On Fri, Aug 04, 2006 at 09:04:43AM +0200, Werner LEMBERG wrote:
> > With my proposed context system it doesn't save but a few bytes
> > total in the font file since the context rules can be shared by all
> > the characters that need them.
> 
> Details, please.

I've got an email I was preparing to send with more details. Got
interrupted earlier and then my screen session crashed but I recovered
it and will send soon, I expect.

> > > Having a string of input character codes, you apply the first
> > > lookup table, then you start again and process the next one, and
> > > so on until all lookup tables have been applied.
> >
> > Wow, what a horribly bad design. No wonder including arabic
> > initial/medial/final information would make the font so big.
> 
> Why do you think that it is bad design?

Let's say you have 40 characters that all need to change glyph when
they are preceded by any one of 30 other characters. This makes 30*40
substitution rules! If instead you could express the "preceded by one
of those 30 characters" as a single context definition, then you would
just need one context definition and 40 rules, one for each character
to tell the alternate glyph to use under this context.

• **WHAT YOU NEED TO DO**:
- A) In the font lookup thread, why does the reply to "Why do you think that it is bad design?" favor a single context definition? Answer in one to three sentences.
- B) Answer these questions from the font lookup thread:
(i) Under the proposed context system, what allows the font file to grow by only a few bytes?
(ii) What happened to the screen session while the more detailed email was being prepared?
(iii) In the lookup-table process, when does processing stop?

• **STORED DATA**:
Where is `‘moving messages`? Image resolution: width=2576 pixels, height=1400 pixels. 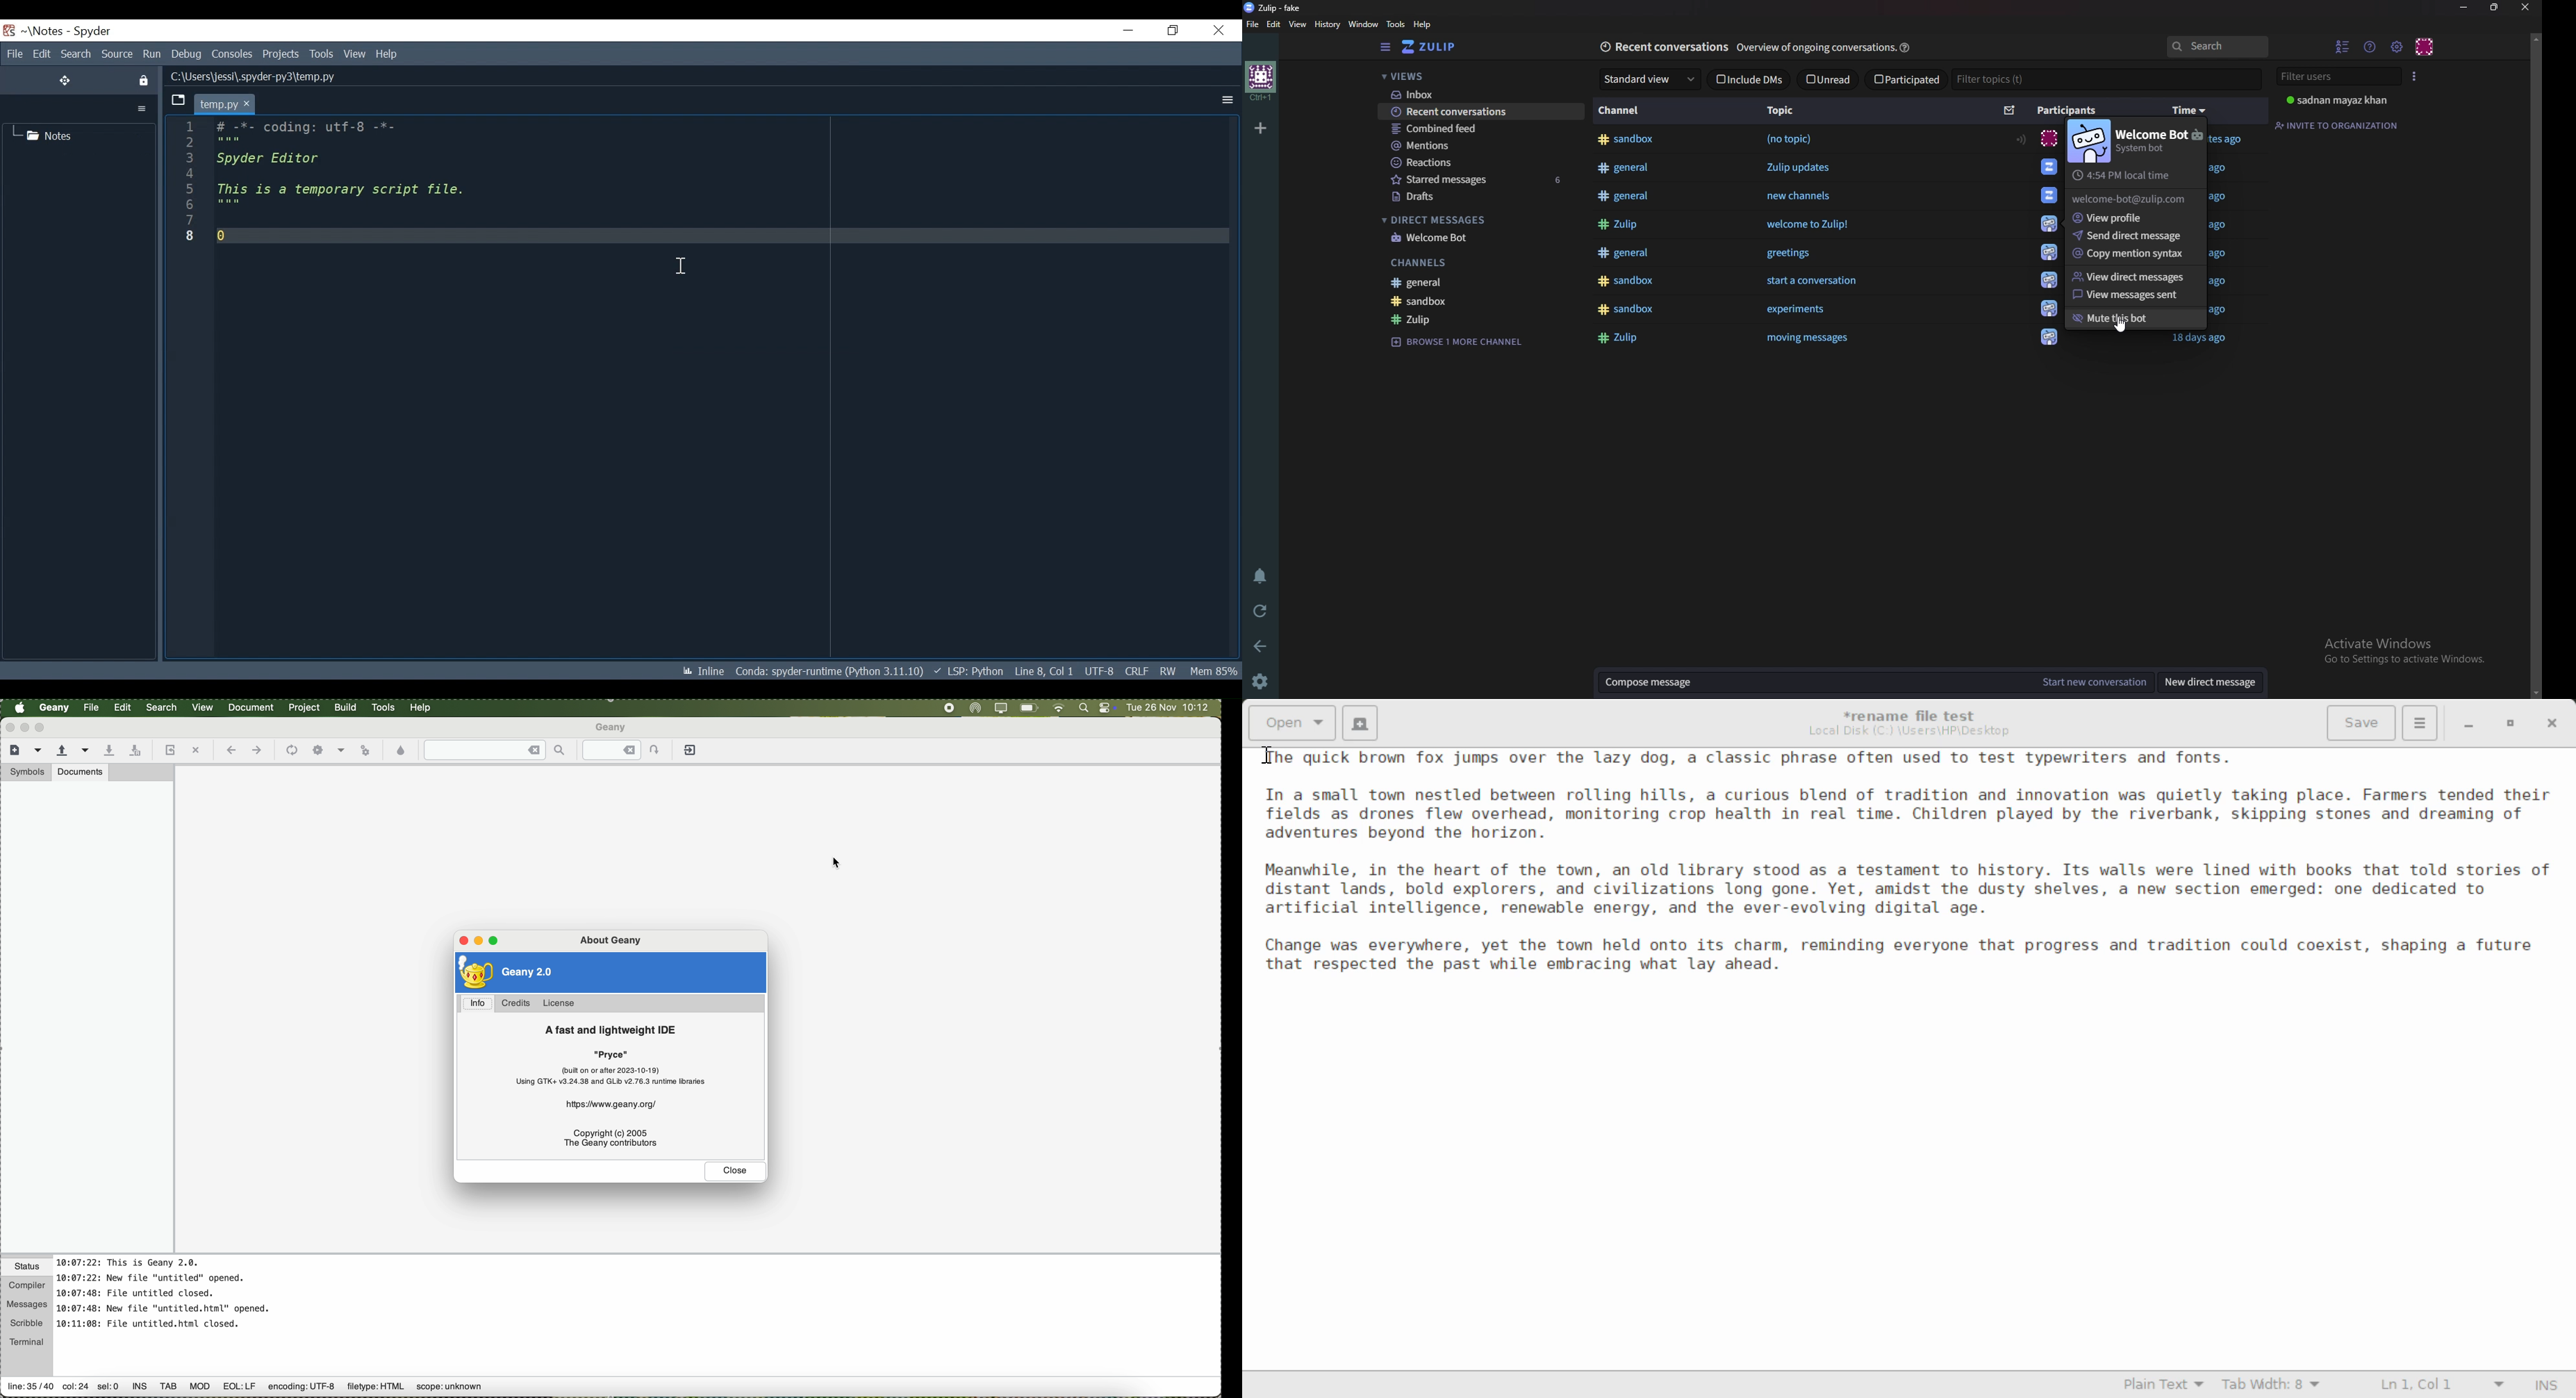 ‘moving messages is located at coordinates (1810, 339).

• **WORKED ANSWERS**:
- A) If 40 characters must change glyph whenever any one of 30 other characters precedes them, handling each pair separately requires 30*40 substitution rules. A single context definition covering "preceded by one of those 30 characters" reduces this to that one definition plus 40 rules, one per character, each naming the alternate glyph to use in that context.

- B)
(i) All the characters that need the context rules can share them.
(ii) It crashed and was then recovered.
(iii) It stops once all lookup tables have been applied.